Oh, they hated it! Initially. It was seen as populous television then. I mean, it’s changed dramatically ever since, and now it’s almost a staple in every anthropology department around the country. That change has been quite phenomenal, partly I think because of the quality of Disappearing World, which has to be seen as the premier anthropology series globally. Partly it was as a result of the quality of the programming, but also I think it was a change of attitudes. It was because at that time you didn’t really… it took a while to percolate, but we weren’t visiting zoos and things. It was kind of… or even David Attenborough in those days doing this stuff. The use of subtitles was, I suppose, one of the labels. The use of anthropologists in the film was a second thing. The ability to give people their own voice, which was relatively novel in television in those times. My personal pride of the series at that time was that it did actually change attitudes, and changed how people perceived anthropology, and that gradually percolated from not having anthropologists using film much and so on. Suddenly, they were all knocking on our door, and we could pick and choose almost, any anthropologists we wanted, who wanted their people to be represented on film. Suddenly, it became a very different, during the course of my time there, from the early days in the 70s up to the 80s, it suddenly became different to how it began. But initially, people in my department, they were polite, but I knew that it was not seen as serious anthropology.

I was just thinking as well from a kind of ethical point of view, operating as an anthropologist, when you’re making a film, you will have to make some selection and it must be quite difficult because presumably when you’re an anthropologist you’re observational, but when you’re making a film, you’re actually looking for something that is interesting. Was that ever a kind of ethical…?

> **Actions to take**
1) In the interview about the Disappearing World series, what does the speaker say the series has to be seen as?
2) Write a continuation of the Disappearing World interview, picking up after its last sentence.
The data has no connection to the interview about Disappearing World.

> **Supplied material**
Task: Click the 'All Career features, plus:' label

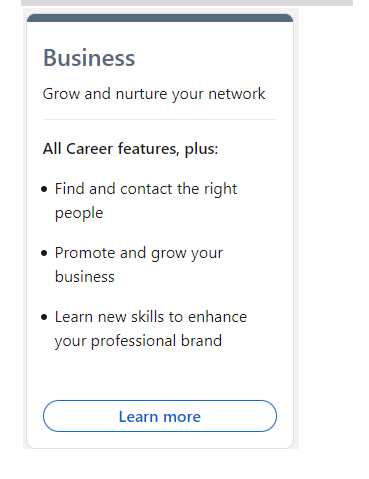Action: point(130,149)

> **Answers by task**
1) The premier anthropology series globally.

2)
Yes, I didn’t really have a problem with it. I mean, perhaps I’m not a purist in that sense. I felt that the role of using film to bring ideas and description of what’s happening over there to over here, and to be able to interpret people and give a sort of a greater understanding of how other societies operate, far outweighed the minutiae of trying to be that observational. I mean, I’ve always been seen in the anthropology world as almost on the wrong side of popularising the subject, rather than being a purist in terms of film. A lot of the anthropological filmmakers would not want to try and squeeze everything into a 50-minute thing. They would be following an event over a long period of time and so on. That would be for more academic and intellectual purposes, than the purpose than the purpose I thought our sort of film has. It’s always been relatively contentious, and I suppose I’ve got away with it by playing both games, because I kept my anthropological links, and I’ve sort of driven the film side of the Royal Anthropological Institute, which is sort of the central body in London.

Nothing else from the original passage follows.